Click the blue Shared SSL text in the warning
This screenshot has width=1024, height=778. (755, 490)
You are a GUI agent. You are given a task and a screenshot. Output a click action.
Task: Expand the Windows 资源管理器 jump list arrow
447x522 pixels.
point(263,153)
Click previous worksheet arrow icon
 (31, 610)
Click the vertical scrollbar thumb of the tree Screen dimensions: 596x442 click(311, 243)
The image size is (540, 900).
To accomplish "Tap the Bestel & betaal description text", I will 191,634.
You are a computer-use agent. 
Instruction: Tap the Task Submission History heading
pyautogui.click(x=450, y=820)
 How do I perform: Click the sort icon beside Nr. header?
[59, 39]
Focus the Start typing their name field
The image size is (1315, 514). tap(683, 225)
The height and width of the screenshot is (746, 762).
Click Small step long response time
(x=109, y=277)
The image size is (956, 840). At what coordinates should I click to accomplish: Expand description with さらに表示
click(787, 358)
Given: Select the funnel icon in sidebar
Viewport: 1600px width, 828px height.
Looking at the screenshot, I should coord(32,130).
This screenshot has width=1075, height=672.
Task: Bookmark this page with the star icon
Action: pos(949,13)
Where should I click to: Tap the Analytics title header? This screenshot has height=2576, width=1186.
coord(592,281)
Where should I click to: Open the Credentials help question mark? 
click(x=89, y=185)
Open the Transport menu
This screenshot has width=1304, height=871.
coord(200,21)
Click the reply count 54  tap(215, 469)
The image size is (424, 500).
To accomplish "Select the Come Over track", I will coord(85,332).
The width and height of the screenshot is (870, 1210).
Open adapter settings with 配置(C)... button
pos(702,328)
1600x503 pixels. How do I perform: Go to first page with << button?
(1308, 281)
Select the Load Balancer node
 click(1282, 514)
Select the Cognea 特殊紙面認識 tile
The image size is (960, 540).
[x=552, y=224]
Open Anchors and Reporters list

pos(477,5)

● Required action
Output a faithful copy of every entry, keeping each line as written.

● Your solution
Click the blue Shared SSL text in the warning
This screenshot has width=1024, height=778. (755, 490)
You are a GUI agent. You are given a task and a screenshot. Output a click action.
Task: Expand the Windows 资源管理器 jump list arrow
447x522 pixels.
point(263,153)
Click previous worksheet arrow icon
 (31, 610)
Click the vertical scrollbar thumb of the tree Screen dimensions: 596x442 click(311, 243)
The image size is (540, 900).
To accomplish "Tap the Bestel & betaal description text", I will 191,634.
You are a computer-use agent. 
Instruction: Tap the Task Submission History heading
pyautogui.click(x=450, y=820)
 How do I perform: Click the sort icon beside Nr. header?
[59, 39]
Focus the Start typing their name field
The image size is (1315, 514). tap(683, 225)
The height and width of the screenshot is (746, 762).
Click Small step long response time
(x=109, y=277)
The image size is (956, 840). At what coordinates should I click to accomplish: Expand description with さらに表示
click(787, 358)
Given: Select the funnel icon in sidebar
Viewport: 1600px width, 828px height.
Looking at the screenshot, I should coord(32,130).
This screenshot has width=1075, height=672.
Task: Bookmark this page with the star icon
Action: pos(949,13)
Where should I click to: Tap the Analytics title header? This screenshot has height=2576, width=1186.
coord(592,281)
Where should I click to: Open the Credentials help question mark? 
click(x=89, y=185)
Open the Transport menu
This screenshot has width=1304, height=871.
coord(200,21)
Click the reply count 54  tap(215, 469)
The image size is (424, 500).
To accomplish "Select the Come Over track", I will coord(85,332).
The width and height of the screenshot is (870, 1210).
Open adapter settings with 配置(C)... button
pos(702,328)
1600x503 pixels. How do I perform: Go to first page with << button?
(1308, 281)
Select the Load Balancer node
 click(1282, 514)
Select the Cognea 特殊紙面認識 tile
The image size is (960, 540).
[x=552, y=224]
Open Anchors and Reporters list

pos(477,5)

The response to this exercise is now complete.